** Source material follows **
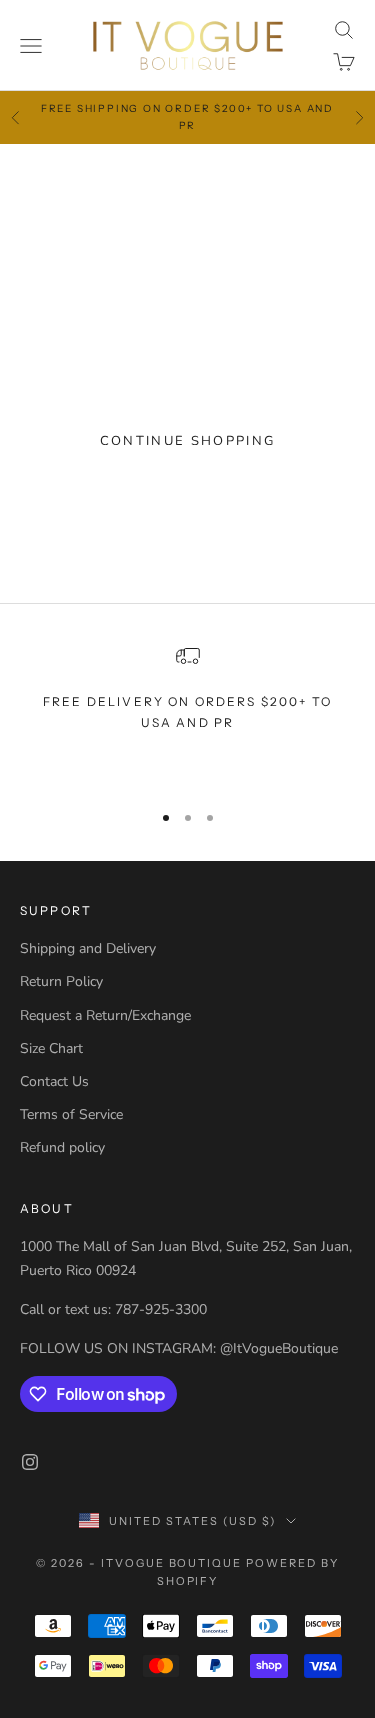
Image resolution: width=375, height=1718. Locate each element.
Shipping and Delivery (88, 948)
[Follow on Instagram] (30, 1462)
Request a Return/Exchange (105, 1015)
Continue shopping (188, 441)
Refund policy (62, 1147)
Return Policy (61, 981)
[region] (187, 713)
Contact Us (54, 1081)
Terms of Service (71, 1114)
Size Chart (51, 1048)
** End of Source material **
◆ **What the exercise asks**
Look over the entries for "Return", then copy every line that includes that string.

◆ **Expected answer**
Request a Return/Exchange (105, 1015)
Return Policy (61, 981)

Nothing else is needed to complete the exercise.